Q-YOLO: Efficient Inference for Real-time Object Detection

TL;DR

Q-YOLO introduces a low-bit quantization approach with a novel histogram-based scheme to enable real-time object detection on resource-constrained devices, maintaining high accuracy with reduced computational costs.

Contribution

The paper presents a fully end-to-end Post-Training Quantization pipeline with a Unilateral Histogram-based scheme for efficient YOLO model deployment.

Findings

Outperforms other PTQ methods on COCO dataset.

Achieves a better accuracy-computation trade-off.

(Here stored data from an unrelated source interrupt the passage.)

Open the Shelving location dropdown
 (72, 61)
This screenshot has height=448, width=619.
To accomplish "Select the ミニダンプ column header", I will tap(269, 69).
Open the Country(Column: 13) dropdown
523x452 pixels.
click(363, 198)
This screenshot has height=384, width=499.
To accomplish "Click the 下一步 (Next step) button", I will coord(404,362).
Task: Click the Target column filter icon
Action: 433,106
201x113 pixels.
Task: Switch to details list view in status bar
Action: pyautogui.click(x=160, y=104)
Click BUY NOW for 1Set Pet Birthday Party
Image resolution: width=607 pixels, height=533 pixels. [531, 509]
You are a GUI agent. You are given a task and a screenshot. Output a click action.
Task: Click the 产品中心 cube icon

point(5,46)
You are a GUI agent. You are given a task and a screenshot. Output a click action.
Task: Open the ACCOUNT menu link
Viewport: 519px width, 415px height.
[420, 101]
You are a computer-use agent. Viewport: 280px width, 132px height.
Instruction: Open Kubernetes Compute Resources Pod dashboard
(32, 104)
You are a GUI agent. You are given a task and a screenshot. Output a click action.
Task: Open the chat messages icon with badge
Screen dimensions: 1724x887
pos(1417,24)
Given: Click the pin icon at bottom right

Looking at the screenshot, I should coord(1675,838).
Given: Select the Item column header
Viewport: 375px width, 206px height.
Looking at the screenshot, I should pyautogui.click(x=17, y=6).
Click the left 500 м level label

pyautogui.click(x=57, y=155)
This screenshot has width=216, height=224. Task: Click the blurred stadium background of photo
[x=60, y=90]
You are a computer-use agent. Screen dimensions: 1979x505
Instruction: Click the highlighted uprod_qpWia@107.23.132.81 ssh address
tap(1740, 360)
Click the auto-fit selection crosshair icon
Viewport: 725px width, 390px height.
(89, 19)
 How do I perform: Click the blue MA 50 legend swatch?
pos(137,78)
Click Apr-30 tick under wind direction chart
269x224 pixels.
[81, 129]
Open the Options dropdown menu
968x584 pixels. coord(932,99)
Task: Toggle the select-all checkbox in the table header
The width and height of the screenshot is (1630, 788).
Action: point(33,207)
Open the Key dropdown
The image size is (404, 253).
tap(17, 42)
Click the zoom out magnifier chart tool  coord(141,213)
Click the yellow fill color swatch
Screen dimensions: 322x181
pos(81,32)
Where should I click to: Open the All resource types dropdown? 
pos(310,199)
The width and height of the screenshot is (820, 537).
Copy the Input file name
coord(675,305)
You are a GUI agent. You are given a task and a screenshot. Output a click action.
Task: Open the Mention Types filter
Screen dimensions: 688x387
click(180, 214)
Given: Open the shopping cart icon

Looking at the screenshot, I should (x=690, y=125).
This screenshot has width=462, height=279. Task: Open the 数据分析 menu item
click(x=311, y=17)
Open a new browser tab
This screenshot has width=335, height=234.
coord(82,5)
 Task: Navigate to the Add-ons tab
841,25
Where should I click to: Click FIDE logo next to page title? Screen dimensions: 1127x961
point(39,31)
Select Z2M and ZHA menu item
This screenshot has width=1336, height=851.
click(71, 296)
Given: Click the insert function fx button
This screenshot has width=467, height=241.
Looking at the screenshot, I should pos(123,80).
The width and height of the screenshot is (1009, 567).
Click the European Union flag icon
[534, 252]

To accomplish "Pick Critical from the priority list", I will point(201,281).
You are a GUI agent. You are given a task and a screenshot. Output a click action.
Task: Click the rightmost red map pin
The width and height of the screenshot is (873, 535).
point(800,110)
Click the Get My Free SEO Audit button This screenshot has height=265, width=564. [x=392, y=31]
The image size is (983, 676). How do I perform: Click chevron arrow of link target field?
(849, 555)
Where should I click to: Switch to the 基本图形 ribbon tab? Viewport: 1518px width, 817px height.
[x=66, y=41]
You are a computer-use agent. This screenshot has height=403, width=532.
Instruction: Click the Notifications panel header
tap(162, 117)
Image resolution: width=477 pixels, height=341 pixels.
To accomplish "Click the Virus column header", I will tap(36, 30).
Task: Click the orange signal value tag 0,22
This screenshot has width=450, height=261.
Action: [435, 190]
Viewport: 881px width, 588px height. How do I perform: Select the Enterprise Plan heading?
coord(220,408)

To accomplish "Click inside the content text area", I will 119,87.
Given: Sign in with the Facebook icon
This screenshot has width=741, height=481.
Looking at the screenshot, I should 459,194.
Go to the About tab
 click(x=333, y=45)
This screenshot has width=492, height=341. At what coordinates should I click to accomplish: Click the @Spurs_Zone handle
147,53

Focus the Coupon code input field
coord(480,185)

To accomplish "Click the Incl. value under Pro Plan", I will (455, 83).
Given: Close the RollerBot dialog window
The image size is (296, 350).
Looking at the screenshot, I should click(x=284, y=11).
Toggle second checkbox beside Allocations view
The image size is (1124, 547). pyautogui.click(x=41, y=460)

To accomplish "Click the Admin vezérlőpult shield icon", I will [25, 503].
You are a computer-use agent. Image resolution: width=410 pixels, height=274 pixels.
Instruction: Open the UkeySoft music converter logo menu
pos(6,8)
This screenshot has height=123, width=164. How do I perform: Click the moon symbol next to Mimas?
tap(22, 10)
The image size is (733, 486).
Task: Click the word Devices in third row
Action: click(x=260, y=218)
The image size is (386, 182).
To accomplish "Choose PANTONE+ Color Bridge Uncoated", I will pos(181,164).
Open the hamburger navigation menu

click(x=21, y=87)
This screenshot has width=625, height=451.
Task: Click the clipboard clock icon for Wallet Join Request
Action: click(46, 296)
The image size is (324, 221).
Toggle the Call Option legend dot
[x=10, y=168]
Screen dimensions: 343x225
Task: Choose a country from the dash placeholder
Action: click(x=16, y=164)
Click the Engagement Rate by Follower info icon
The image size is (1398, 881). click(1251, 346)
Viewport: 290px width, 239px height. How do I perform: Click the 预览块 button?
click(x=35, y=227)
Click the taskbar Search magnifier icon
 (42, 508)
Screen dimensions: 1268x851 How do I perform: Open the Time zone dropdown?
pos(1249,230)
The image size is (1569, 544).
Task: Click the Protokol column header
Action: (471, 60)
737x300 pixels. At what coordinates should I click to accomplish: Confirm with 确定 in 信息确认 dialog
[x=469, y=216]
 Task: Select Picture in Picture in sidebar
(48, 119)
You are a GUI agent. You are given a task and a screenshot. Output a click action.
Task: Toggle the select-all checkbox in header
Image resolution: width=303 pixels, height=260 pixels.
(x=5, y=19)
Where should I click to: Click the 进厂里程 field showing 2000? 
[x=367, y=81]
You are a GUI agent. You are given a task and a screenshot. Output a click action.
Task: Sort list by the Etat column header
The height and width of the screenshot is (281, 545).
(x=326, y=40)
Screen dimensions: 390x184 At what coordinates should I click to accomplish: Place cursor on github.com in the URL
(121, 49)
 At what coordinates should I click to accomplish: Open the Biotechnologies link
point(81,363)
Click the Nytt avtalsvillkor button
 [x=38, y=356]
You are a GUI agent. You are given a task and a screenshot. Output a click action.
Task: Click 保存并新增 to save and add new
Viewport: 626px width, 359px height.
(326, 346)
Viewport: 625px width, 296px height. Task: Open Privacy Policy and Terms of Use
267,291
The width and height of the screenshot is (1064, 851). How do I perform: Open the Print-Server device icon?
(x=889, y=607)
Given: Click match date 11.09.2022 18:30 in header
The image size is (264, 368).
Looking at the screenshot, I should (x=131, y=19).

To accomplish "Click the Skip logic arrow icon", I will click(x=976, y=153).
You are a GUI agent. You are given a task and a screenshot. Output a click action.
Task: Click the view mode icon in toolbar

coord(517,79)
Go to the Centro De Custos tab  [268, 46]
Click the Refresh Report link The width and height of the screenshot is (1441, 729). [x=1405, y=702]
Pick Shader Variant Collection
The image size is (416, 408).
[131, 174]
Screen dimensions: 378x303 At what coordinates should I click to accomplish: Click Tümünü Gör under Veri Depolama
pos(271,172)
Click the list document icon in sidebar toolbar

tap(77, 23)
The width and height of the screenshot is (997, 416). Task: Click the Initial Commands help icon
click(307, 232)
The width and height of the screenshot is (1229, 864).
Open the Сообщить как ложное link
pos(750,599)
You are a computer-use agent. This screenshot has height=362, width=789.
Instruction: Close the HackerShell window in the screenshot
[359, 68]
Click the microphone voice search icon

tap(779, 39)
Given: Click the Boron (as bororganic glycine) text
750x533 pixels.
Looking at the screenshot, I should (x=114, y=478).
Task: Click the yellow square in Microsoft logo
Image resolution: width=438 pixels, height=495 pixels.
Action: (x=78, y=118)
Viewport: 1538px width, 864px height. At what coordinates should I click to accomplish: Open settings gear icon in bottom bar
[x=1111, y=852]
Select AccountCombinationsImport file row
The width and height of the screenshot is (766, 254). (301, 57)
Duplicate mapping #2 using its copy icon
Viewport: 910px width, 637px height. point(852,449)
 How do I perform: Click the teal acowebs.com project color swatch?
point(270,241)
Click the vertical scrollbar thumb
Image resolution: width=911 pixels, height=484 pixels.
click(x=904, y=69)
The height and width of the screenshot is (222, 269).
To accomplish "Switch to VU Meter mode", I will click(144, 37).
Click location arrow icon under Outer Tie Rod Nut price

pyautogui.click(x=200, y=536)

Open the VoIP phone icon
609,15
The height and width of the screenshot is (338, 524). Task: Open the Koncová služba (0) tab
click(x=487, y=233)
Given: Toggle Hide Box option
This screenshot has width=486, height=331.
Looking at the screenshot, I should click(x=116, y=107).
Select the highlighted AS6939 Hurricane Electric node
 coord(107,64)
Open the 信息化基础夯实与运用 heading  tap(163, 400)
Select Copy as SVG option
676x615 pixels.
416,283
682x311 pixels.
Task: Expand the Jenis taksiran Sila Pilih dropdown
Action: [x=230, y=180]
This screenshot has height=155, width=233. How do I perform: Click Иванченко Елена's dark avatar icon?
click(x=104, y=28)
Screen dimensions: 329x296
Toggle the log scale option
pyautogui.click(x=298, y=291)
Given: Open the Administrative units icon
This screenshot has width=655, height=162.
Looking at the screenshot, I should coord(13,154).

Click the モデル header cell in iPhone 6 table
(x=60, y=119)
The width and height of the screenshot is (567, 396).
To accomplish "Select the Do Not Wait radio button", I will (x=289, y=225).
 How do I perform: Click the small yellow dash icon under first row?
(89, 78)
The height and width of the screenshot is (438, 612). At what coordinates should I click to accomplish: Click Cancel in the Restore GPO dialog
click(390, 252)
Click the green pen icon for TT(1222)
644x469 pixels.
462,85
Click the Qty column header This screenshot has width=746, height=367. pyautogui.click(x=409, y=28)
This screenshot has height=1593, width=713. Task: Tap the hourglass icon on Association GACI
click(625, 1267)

Enables real-time detection on edge devices.

Abstract

Real-time object detection plays a vital role in various computer vision applications. However, deploying real-time object detectors on resource-constrained platforms poses challenges due to high computational and memory requirements. This paper describes a low-bit quantization method to build a highly efficient one-stage detector, dubbed as Q-YOLO, which can effectively address the performance degradation problem caused by activation distribution imbalance in traditional quantized YOLO models. Q-YOLO introduces a fully end-to-end Post-Training Quantization (PTQ) pipeline with a well-designed Unilateral Histogram-based (UH) activation quantization scheme, which determines the maximum truncation values through histogram analysis by minimizing the Mean Squared Error (MSE) quantization errors. Extensive experiments on the COCO dataset demonstrate the effectiveness of Q-YOLO, outperforming other PTQ methods while achieving a more favorable balance between accuracy and computational cost. This research contributes to advancing the efficient deployment of object detection models on resource-limited edge devices, enabling real-time detection with reduced computational and memory overhead.